▶ [AVAILABLE DATA]
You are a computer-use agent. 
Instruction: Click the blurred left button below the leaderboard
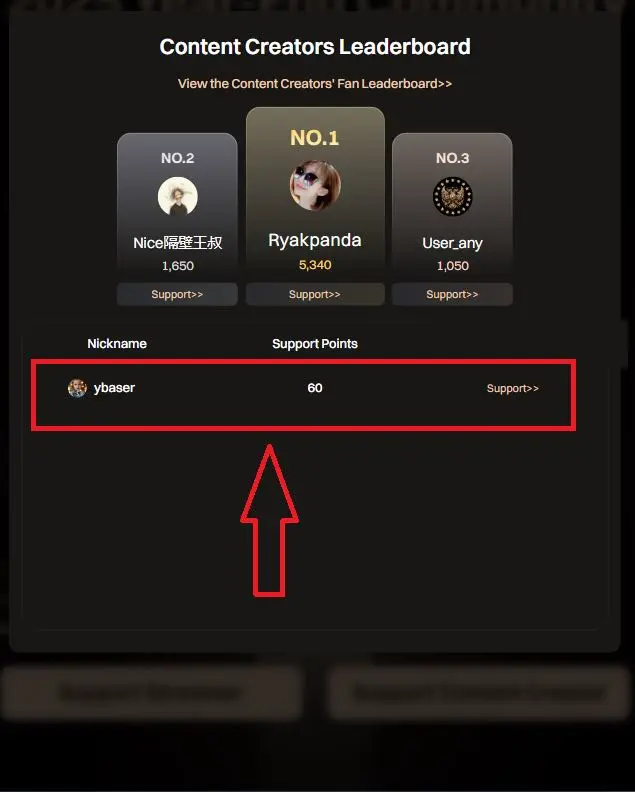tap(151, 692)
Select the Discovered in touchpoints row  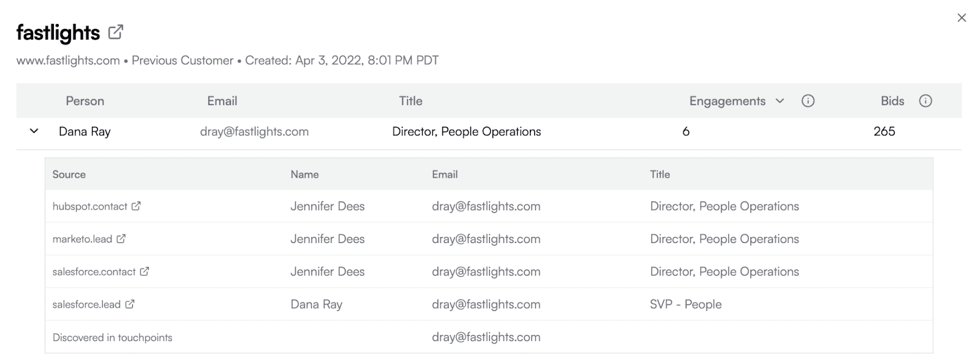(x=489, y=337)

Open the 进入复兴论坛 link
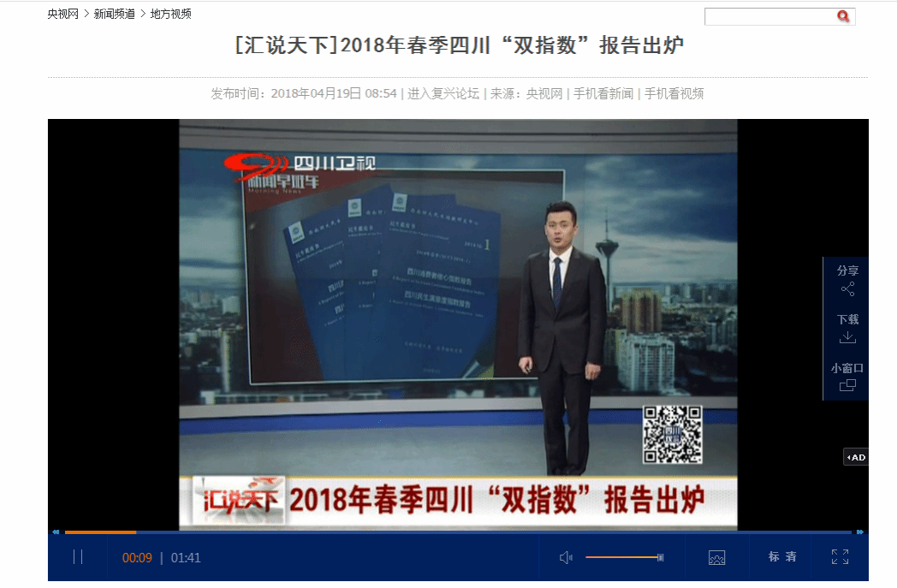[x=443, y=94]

---

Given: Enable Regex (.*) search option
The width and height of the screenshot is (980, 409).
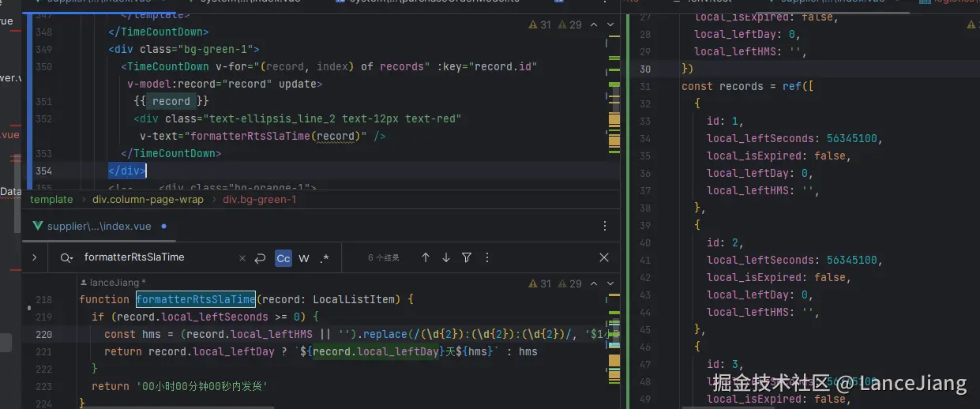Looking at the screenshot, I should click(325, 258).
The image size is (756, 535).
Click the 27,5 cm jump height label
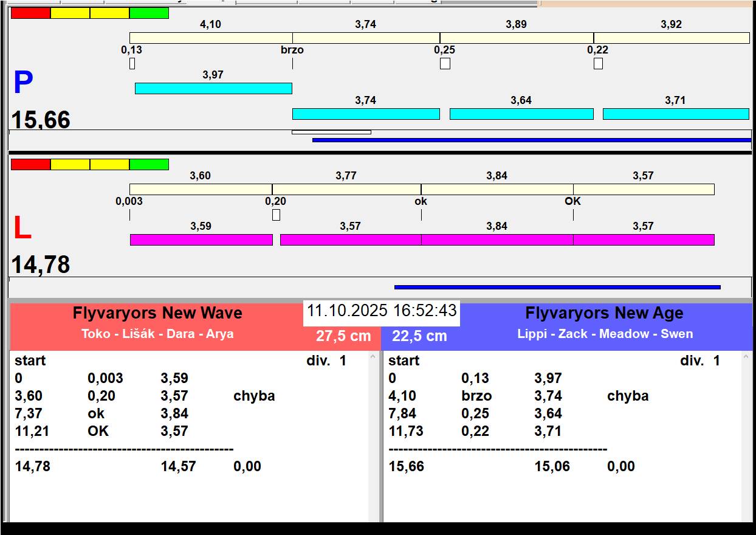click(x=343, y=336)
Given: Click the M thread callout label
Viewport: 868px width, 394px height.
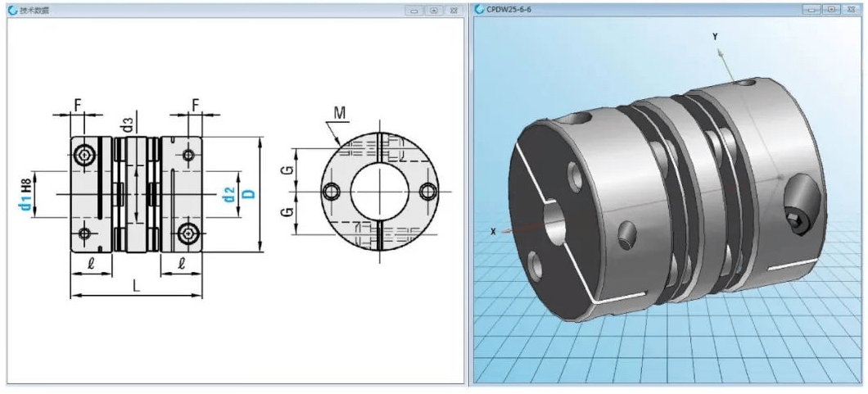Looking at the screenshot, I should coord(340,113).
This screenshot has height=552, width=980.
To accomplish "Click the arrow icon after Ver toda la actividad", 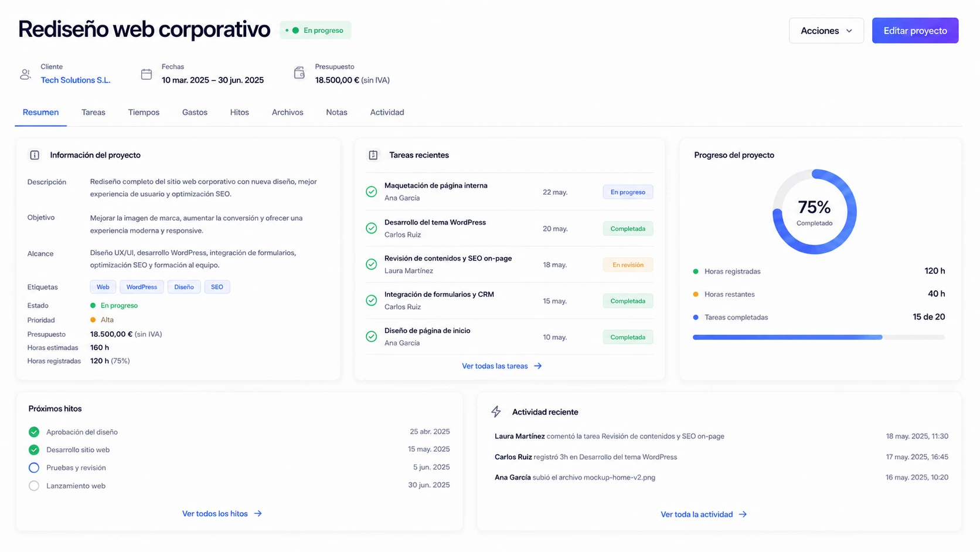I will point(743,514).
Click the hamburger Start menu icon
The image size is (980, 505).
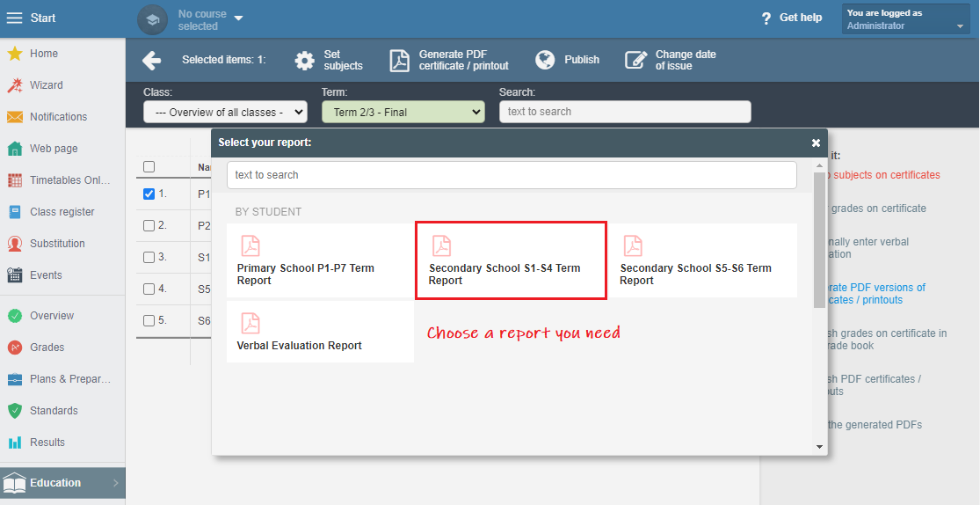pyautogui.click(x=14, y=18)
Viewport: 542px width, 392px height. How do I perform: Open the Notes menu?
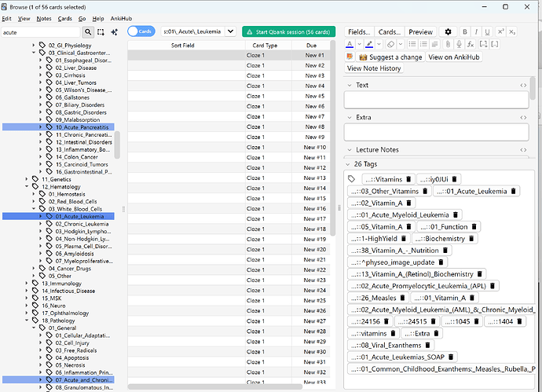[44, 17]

==

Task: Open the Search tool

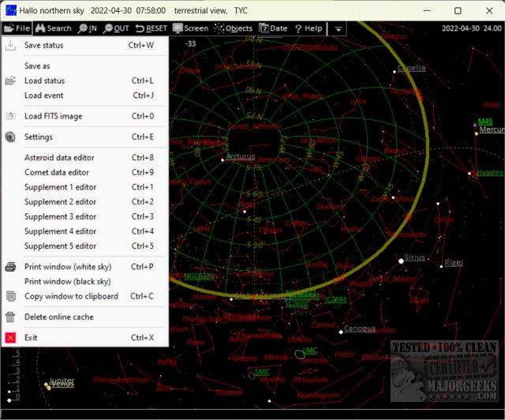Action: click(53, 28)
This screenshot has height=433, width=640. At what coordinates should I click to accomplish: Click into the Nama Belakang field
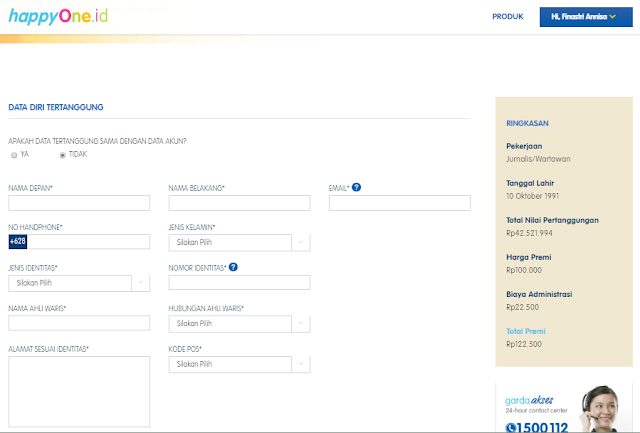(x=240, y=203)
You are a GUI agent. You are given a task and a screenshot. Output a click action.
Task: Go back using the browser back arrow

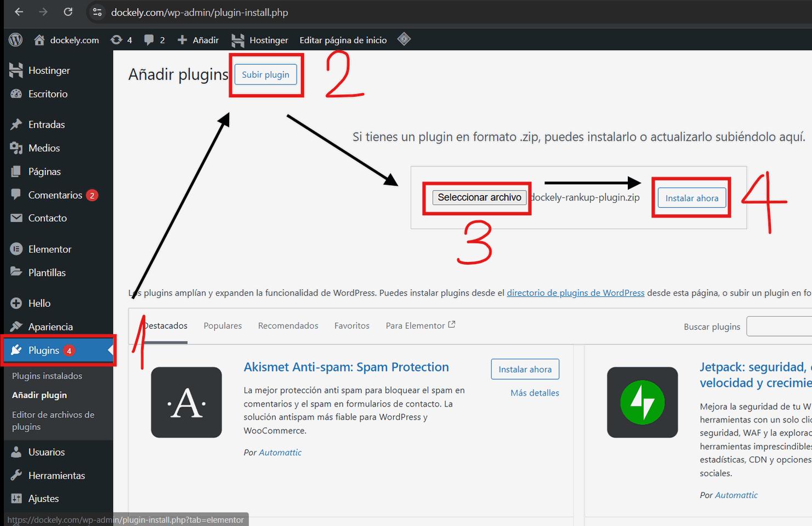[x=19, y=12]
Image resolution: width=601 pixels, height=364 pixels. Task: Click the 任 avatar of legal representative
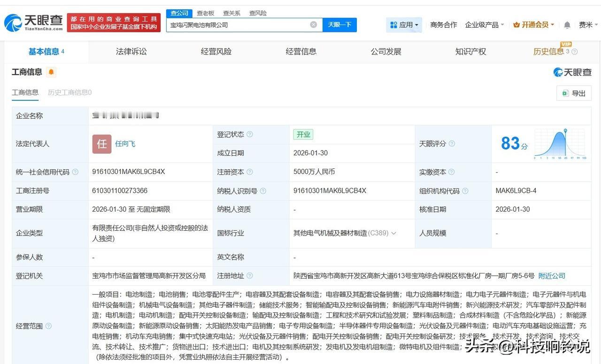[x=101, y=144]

▶ [WHAT YOU HAVE TO DO] Write out every line in the data that holds the string "agent".

▶ [COMPLETED TASK]
You are a computer-use agent. 
You are a GUI agent. You are given a task and a screenshot. Output a click action.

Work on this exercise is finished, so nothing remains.